Cuando así resulta, y somos conocedores de ello, la escucha deviene en imposible. El arte de influir requiere de ethos, pathos y logos. Sin ethos -ser capaz de generar confianza a través de la ejemplaridad éticamente condicionada- la influencia en el otro se manifiesta como imposible.
¿Qué decir sobre el arte de dirigir cuando el ponente, en este caso un general, llevado de sus esforzados éxitos deportivos, que no los propios de la milicia, se muestra de forma arrogante y condescendiente tocado de la mano de Dios? Su sola postura se desdice en sus palabras. Los lenguajes verbal y corporal se muestran enfrentados. Con la palabra ensalza el ejemplo, con la postura y actitud, la soberbia. ¿Qué dirían sus colaboradores si pudiesen hablar? ¿Y el orador pretendidamente experto por sus más de treinta años de desempeño directivo del que jamás muestra empeño alguno en esclarecer?
Las contradicciones apuntadas no implican impedimento alguno para que una verdad se muestre como cierta, al margen de que quien la enarbole no se comporte de forma ejemplar. No obstante, de trascender forma tan mentirosa, de vislumbrarse la cara oculta de quien así se emplea, caerá en el descrédito más absoluto, perdiendo consecuentemente toda posibilidad de influencia.
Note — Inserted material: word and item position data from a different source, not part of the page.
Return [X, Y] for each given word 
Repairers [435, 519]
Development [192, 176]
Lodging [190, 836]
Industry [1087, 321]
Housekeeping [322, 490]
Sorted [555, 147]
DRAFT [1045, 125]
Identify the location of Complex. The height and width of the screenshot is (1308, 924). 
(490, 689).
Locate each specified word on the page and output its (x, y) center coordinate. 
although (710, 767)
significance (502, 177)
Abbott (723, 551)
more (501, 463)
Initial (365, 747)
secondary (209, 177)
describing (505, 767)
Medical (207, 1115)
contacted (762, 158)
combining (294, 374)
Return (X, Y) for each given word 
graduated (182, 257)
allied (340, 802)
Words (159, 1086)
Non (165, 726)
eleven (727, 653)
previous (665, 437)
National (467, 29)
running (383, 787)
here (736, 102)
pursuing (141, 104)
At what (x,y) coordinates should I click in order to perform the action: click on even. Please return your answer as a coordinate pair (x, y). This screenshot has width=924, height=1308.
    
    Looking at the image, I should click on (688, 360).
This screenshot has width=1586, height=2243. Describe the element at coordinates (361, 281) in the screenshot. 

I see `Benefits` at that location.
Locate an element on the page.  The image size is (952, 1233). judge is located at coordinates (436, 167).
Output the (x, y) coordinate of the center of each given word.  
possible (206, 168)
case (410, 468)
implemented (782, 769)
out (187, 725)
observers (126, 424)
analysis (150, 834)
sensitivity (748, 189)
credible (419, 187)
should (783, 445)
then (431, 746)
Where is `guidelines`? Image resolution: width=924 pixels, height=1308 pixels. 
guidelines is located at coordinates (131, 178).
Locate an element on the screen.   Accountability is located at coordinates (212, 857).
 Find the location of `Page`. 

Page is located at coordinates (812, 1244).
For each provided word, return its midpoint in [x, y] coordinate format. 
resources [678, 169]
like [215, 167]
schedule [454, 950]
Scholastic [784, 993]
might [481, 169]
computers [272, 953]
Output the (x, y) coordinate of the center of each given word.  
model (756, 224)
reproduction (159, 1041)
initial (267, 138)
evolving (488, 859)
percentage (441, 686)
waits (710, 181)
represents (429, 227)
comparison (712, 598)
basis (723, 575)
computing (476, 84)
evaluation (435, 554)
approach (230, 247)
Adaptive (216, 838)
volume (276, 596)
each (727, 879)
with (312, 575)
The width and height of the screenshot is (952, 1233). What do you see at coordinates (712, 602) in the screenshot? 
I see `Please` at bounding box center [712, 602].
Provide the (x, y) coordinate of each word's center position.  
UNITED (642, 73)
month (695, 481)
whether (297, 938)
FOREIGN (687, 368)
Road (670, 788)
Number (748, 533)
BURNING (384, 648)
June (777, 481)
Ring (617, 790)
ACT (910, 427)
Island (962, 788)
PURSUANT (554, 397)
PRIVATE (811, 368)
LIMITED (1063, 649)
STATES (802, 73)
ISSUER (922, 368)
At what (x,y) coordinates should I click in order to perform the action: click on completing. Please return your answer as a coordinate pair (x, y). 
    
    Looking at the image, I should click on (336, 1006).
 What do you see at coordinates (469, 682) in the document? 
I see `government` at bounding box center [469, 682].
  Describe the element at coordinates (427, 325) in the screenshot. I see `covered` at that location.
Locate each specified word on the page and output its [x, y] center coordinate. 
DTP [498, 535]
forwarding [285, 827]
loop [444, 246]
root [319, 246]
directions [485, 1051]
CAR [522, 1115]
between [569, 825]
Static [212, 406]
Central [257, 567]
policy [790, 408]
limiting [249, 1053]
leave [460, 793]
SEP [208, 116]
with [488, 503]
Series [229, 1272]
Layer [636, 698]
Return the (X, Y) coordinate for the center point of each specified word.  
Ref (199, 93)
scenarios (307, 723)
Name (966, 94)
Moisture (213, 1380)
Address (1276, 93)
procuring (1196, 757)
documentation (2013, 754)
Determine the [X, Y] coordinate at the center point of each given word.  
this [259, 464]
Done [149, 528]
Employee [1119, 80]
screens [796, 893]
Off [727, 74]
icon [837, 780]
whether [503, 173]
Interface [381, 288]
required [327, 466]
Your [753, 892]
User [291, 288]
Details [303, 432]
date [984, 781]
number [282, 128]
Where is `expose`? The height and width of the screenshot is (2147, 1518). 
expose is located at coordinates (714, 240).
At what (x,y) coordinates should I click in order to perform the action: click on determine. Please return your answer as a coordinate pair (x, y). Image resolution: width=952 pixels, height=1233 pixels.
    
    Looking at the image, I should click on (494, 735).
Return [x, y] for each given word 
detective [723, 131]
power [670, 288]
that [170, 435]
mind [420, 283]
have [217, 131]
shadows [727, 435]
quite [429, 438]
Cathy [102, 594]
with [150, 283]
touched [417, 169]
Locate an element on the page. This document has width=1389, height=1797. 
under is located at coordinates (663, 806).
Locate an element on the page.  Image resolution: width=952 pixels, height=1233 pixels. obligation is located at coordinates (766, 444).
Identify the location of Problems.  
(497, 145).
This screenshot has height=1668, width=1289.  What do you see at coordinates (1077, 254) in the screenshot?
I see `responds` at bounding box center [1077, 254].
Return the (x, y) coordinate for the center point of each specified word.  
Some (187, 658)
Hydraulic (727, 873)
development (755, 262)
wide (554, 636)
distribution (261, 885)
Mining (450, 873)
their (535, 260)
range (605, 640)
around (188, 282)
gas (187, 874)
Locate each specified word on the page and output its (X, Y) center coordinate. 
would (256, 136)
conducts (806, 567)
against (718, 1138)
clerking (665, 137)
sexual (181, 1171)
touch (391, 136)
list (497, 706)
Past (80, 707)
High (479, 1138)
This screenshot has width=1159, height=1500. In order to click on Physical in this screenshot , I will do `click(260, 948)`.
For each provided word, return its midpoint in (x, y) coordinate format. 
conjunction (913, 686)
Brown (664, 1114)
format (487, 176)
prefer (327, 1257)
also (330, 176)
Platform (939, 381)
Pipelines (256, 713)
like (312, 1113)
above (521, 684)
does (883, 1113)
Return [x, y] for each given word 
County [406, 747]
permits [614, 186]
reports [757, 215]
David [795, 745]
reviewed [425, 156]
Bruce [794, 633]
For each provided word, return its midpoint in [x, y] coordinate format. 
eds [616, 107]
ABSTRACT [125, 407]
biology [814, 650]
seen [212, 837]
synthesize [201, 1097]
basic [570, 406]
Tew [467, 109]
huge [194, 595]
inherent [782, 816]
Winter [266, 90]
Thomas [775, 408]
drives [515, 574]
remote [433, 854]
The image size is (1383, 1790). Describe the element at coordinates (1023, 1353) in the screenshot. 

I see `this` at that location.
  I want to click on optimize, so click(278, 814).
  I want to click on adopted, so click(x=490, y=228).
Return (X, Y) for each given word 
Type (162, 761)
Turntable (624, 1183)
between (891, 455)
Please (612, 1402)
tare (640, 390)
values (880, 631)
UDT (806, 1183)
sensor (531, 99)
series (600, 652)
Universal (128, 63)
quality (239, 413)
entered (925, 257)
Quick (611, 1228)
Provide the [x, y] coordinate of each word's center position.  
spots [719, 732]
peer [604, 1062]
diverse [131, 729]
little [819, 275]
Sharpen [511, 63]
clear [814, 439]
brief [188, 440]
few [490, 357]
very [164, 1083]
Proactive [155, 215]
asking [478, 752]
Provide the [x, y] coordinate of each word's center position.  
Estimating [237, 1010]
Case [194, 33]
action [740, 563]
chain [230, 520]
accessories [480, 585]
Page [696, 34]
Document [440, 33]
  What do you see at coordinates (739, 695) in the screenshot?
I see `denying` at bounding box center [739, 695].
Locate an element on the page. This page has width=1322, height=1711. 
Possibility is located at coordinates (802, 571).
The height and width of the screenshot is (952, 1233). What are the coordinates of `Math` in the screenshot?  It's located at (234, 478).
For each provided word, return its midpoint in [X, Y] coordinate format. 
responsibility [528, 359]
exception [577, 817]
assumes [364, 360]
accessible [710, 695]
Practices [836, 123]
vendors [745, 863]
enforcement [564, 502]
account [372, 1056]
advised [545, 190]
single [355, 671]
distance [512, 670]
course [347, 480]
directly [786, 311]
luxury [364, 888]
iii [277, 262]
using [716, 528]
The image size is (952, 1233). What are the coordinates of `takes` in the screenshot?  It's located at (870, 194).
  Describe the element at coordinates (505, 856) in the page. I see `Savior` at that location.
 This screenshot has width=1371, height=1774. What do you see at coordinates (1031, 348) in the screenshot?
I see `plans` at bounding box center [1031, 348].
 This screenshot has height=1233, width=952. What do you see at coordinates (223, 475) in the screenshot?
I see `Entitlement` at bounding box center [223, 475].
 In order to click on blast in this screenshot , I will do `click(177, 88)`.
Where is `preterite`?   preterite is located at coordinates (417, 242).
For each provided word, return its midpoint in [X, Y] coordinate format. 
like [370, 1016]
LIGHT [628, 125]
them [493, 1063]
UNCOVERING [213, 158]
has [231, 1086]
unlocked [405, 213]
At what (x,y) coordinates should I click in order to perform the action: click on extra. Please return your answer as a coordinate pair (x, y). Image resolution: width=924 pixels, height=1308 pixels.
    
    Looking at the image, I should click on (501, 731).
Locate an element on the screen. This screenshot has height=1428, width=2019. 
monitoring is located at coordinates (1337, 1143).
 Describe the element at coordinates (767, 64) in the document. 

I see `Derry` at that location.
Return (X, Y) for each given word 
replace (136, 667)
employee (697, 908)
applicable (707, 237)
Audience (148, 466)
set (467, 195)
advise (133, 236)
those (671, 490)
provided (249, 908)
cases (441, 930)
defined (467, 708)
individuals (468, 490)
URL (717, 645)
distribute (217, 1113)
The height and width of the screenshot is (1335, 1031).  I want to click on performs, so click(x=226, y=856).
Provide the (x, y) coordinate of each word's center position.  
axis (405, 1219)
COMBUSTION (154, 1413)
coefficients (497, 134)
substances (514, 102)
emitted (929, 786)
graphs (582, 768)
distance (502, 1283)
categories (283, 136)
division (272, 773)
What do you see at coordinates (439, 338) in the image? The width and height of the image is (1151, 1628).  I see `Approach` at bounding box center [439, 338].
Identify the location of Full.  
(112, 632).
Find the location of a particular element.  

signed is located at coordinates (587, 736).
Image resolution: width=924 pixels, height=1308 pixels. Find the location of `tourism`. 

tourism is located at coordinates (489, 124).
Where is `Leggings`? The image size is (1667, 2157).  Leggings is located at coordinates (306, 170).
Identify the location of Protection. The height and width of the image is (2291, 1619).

Las habilidades directivas requieren de reflexión como paso previo a una acción que por singular resulta de imposible solución colectiva. Seminarios, cursos y charlas deberían ser semilla de la misma. Pero en este tipo de habilidades «hacer correctamente es saber», y es ahí, donde el coaching, el mentoring, y sobre todo la presencia de un jefe competente y ejemplar, tienen un papel determinante y vital.
No basta con entender, hay que sentir, pero para ello se debe estar pegado al individuo. Las sesiones colectivamente motivadoras entretienen, divierten, en el mejor de los casos pueden abrir una puerta a la reflexión, pero poco más.